# Rehoming some rats in GLENDALE, AZ!



## haunt (Sep 9, 2012)

I have 10 rats. 4 of them belonged to a friend who stopped contributing to support them, so I am trying to rehome them.
They have all been handled and are incredibly friendly!! I'm sad to let them go, but the amount of rats right now is too overwhelming for me.

Please TEXT me about them. That is the fastest way of contact!! 702 985 4588
My number's not local, but I am!!

I have one MALE rat. 
Solid black fancy 7 months old.

I have three FEMALE rats.
1.Mink Variegated Berkshire dumbo. 4 months old.
2.Siamese fancy rat. 8 months old.
3.Black hooded dumbo. 8 months old.
[The two 8 month old females are sisters and I would prefer to keep them together! The rest can all be taken separately]

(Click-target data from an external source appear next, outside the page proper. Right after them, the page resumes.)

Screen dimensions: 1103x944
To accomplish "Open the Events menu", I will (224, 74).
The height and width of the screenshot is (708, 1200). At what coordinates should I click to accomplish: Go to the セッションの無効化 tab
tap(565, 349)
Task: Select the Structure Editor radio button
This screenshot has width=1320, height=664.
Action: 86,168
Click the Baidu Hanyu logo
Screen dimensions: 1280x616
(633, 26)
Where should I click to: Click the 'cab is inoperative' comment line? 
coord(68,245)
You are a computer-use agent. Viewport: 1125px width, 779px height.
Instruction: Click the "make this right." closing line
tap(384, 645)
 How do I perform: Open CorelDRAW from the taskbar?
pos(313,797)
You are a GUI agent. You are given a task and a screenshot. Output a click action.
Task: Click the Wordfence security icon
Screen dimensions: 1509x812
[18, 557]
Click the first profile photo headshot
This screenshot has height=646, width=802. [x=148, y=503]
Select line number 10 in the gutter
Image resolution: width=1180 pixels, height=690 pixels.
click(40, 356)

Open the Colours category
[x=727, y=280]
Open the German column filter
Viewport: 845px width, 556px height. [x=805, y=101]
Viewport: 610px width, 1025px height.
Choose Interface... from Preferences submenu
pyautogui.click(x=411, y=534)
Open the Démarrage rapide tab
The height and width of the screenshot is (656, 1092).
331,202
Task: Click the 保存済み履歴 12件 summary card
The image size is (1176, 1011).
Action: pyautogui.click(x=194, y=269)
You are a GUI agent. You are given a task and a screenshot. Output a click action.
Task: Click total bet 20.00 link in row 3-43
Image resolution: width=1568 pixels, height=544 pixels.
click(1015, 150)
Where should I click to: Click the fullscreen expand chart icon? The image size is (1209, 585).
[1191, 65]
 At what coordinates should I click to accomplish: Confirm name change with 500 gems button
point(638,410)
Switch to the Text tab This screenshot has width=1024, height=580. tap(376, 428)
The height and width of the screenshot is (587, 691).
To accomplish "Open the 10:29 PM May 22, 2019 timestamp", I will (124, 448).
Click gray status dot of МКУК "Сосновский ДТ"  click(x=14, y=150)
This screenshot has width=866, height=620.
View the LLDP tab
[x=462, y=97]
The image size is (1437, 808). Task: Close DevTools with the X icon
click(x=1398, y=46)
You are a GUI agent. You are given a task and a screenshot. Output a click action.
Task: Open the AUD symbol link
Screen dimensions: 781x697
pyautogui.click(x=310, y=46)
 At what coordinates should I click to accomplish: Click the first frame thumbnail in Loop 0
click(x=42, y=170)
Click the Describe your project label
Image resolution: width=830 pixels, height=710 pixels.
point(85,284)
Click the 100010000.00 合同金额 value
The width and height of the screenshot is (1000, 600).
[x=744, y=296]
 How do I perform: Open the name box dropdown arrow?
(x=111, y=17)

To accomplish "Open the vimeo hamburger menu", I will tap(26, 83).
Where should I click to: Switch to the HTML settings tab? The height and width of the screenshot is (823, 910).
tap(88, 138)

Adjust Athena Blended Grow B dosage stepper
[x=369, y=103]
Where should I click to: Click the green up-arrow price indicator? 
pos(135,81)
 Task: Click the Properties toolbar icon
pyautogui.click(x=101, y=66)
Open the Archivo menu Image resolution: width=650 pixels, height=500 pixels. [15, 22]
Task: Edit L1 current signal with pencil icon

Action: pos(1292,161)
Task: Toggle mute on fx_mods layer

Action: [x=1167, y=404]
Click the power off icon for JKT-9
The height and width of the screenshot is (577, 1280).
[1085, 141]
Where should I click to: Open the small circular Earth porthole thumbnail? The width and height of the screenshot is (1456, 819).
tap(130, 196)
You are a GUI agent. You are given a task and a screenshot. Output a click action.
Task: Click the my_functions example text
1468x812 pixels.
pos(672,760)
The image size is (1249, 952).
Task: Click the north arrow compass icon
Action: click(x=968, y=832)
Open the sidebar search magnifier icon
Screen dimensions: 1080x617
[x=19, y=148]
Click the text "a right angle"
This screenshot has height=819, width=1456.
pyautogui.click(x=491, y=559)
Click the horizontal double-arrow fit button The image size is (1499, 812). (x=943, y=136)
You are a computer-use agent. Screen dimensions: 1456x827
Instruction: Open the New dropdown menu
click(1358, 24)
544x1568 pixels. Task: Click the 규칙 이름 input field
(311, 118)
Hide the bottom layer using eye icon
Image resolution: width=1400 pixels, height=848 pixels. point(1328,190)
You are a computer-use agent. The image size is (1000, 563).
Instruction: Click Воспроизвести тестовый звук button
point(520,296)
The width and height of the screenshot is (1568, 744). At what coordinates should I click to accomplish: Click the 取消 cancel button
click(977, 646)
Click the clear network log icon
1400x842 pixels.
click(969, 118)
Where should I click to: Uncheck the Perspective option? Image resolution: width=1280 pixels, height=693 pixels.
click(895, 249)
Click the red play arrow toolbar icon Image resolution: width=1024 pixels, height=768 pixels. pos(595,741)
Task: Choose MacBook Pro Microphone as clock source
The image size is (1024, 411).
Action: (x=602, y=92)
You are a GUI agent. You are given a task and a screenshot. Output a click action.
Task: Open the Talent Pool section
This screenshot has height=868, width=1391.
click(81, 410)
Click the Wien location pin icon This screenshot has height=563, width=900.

They DO NOT come with cages/supplies!! I can give you some of their current food if you are going to switch them to a new diet so you can introduce it slowly.
All of my rats are very healthy and love to be handled/played with. They are great shoulderpets, and the male is especially snuggly and likes to hang out!


----------



## RatGirl_Red (Nov 26, 2012)

do you have pictures...i could maybe take one if transportation made


----------



## haunt (Sep 9, 2012)

The male was taken already.

As for the girls, two of them I'm not willing to seperate, and they generally don't do well with other rats.

If you're only able to take one..
My dumbo girl though is a sweetheart and gets along with everyone I've introduced her to.
This is her :d


----------



## RatGirl_Red (Nov 26, 2012)

I am in kansas city, ks. IDK if transportation could be made, but if it could, then i would be willing to take her in


----------



## haunt (Sep 9, 2012)

Someone local came and picked up my mink girl yesterday.
The male is gone as well.

Only the sisters remain if anyone is interested.


----------